Task description: The entries below should be written out again exactly as they stand.

Material for this task:
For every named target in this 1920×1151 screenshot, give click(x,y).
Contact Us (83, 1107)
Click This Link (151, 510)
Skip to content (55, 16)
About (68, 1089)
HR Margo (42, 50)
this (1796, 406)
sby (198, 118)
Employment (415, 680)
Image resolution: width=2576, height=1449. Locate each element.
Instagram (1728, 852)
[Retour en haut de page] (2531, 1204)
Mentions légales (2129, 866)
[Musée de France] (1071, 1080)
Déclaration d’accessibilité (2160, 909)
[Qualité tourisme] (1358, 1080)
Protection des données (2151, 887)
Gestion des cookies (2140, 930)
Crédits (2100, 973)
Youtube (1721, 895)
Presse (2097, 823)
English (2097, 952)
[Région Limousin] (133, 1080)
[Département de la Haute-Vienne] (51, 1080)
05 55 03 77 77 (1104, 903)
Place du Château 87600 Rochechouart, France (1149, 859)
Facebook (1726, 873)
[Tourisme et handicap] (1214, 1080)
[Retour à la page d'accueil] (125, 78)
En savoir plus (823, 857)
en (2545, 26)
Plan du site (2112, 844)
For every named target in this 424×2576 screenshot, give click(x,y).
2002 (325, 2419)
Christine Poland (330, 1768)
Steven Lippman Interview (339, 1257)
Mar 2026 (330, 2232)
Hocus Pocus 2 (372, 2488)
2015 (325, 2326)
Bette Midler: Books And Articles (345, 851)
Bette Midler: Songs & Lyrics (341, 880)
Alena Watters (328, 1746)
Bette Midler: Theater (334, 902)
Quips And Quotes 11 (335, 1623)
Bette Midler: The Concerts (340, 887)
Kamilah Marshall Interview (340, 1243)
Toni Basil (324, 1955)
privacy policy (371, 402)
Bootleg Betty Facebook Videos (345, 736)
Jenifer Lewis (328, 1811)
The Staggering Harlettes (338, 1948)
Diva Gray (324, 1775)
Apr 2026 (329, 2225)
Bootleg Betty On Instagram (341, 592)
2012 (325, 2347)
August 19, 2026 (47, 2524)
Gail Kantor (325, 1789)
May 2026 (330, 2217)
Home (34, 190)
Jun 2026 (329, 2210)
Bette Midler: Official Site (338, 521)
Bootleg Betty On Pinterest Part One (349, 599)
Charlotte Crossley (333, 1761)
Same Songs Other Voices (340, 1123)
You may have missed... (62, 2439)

Response:
For every named target in this 1920×1151 screenshot, give click(x,y).
Contact Us (83, 1107)
Click This Link (151, 510)
Skip to content (55, 16)
About (68, 1089)
HR Margo (42, 50)
this (1796, 406)
sby (198, 118)
Employment (415, 680)
Image resolution: width=2576, height=1449. Locate each element.
Instagram (1728, 852)
[Retour en haut de page] (2531, 1204)
Mentions légales (2129, 866)
[Musée de France] (1071, 1080)
Déclaration d’accessibilité (2160, 909)
[Qualité tourisme] (1358, 1080)
Protection des données (2151, 887)
Gestion des cookies (2140, 930)
Crédits (2100, 973)
Youtube (1721, 895)
Presse (2097, 823)
English (2097, 952)
[Région Limousin] (133, 1080)
[Département de la Haute-Vienne] (51, 1080)
05 55 03 77 77 (1104, 903)
Place du Château 87600 Rochechouart, France (1149, 859)
Facebook (1726, 873)
[Tourisme et handicap] (1214, 1080)
[Retour à la page d'accueil] (125, 78)
En savoir plus (823, 857)
en (2545, 26)
Plan du site (2112, 844)
For every named target in this 424×2576 screenshot, give click(x,y).
2002 (325, 2419)
Christine Poland (330, 1768)
Steven Lippman Interview (339, 1257)
Mar 2026 (330, 2232)
Hocus Pocus 2 (372, 2488)
2015 (325, 2326)
Bette Midler: Books And Articles (345, 851)
Bette Midler: Songs & Lyrics (341, 880)
Alena Watters (328, 1746)
Bette Midler: Theater (334, 902)
Quips And Quotes 11 (335, 1623)
Bette Midler: The Concerts (340, 887)
Kamilah Marshall Interview (340, 1243)
Toni Basil (324, 1955)
privacy policy (371, 402)
Bootleg Betty Facebook Videos (345, 736)
Jenifer Lewis (328, 1811)
The Staggering Harlettes (338, 1948)
Diva Gray (324, 1775)
Apr 2026 (329, 2225)
Bootleg Betty On Instagram (341, 592)
2012 (325, 2347)
August 19, 2026 (47, 2524)
Gail Kantor (325, 1789)
May 2026 (330, 2217)
Home (34, 190)
Jun 2026 (329, 2210)
Bette Midler: Official Site (338, 521)
Bootleg Betty On Pinterest Part One (349, 599)
Charlotte Crossley (333, 1761)
Same Songs Other Voices (340, 1123)
You may have missed... (62, 2439)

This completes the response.